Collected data
▬▬▬▬▬▬
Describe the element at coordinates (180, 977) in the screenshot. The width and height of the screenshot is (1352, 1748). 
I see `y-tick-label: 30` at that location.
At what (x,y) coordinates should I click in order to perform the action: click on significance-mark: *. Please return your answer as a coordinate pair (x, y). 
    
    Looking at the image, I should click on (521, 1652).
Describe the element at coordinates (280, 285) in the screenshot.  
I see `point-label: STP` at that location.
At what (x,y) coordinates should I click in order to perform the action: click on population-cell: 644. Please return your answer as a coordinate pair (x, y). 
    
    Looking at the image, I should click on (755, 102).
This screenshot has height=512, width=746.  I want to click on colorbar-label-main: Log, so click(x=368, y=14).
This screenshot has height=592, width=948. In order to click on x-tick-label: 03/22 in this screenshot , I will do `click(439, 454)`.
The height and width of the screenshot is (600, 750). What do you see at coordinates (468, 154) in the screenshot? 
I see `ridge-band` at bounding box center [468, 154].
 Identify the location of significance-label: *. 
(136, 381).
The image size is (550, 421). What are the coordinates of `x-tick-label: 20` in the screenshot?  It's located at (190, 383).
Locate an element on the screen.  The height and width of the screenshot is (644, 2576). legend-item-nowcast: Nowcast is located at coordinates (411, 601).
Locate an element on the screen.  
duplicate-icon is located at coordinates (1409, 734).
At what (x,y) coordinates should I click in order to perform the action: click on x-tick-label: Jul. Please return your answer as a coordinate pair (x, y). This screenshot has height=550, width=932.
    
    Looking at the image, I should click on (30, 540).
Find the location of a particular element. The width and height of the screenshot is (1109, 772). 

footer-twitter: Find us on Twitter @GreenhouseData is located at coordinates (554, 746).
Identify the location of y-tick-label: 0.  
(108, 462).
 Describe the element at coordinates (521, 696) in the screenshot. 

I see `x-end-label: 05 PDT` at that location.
▬▬▬▬▬▬
▸ **Aim of the task**: Recast all of the material above as a JSON list of strings, with one string per line and blank lines omitted.

▸ **Task output**:
[
  "Describe the element at coordinates (180, 977) in the screenshot. The width and height of the screenshot is (1352, 1748). ",
  "I see `y-tick-label: 30` at that location.",
  "At what (x,y) coordinates should I click in order to perform the action: click on significance-mark: *. Please return your answer as a coordinate pair (x, y). ",
  "    Looking at the image, I should click on (521, 1652).",
  "Describe the element at coordinates (280, 285) in the screenshot.  ",
  "I see `point-label: STP` at that location.",
  "At what (x,y) coordinates should I click in order to perform the action: click on population-cell: 644. Please return your answer as a coordinate pair (x, y). ",
  "    Looking at the image, I should click on (755, 102).",
  "This screenshot has height=512, width=746.  I want to click on colorbar-label-main: Log, so click(x=368, y=14).",
  "This screenshot has height=592, width=948. In order to click on x-tick-label: 03/22 in this screenshot , I will do `click(439, 454)`.",
  "The height and width of the screenshot is (600, 750). What do you see at coordinates (468, 154) in the screenshot? ",
  "I see `ridge-band` at bounding box center [468, 154].",
  " Identify the location of significance-label: *. ",
  "(136, 381).",
  "The image size is (550, 421). What are the coordinates of `x-tick-label: 20` in the screenshot?  It's located at (190, 383).",
  "Locate an element on the screen.  The height and width of the screenshot is (644, 2576). legend-item-nowcast: Nowcast is located at coordinates (411, 601).",
  "Locate an element on the screen.  ",
  "duplicate-icon is located at coordinates (1409, 734).",
  "At what (x,y) coordinates should I click in order to perform the action: click on x-tick-label: Jul. Please return your answer as a coordinate pair (x, y). This screenshot has height=550, width=932.",
  "    Looking at the image, I should click on (30, 540).",
  "Find the location of a particular element. The width and height of the screenshot is (1109, 772). ",
  "footer-twitter: Find us on Twitter @GreenhouseData is located at coordinates (554, 746).",
  "Identify the location of y-tick-label: 0.  ",
  "(108, 462).",
  " Describe the element at coordinates (521, 696) in the screenshot. ",
  "I see `x-end-label: 05 PDT` at that location."
]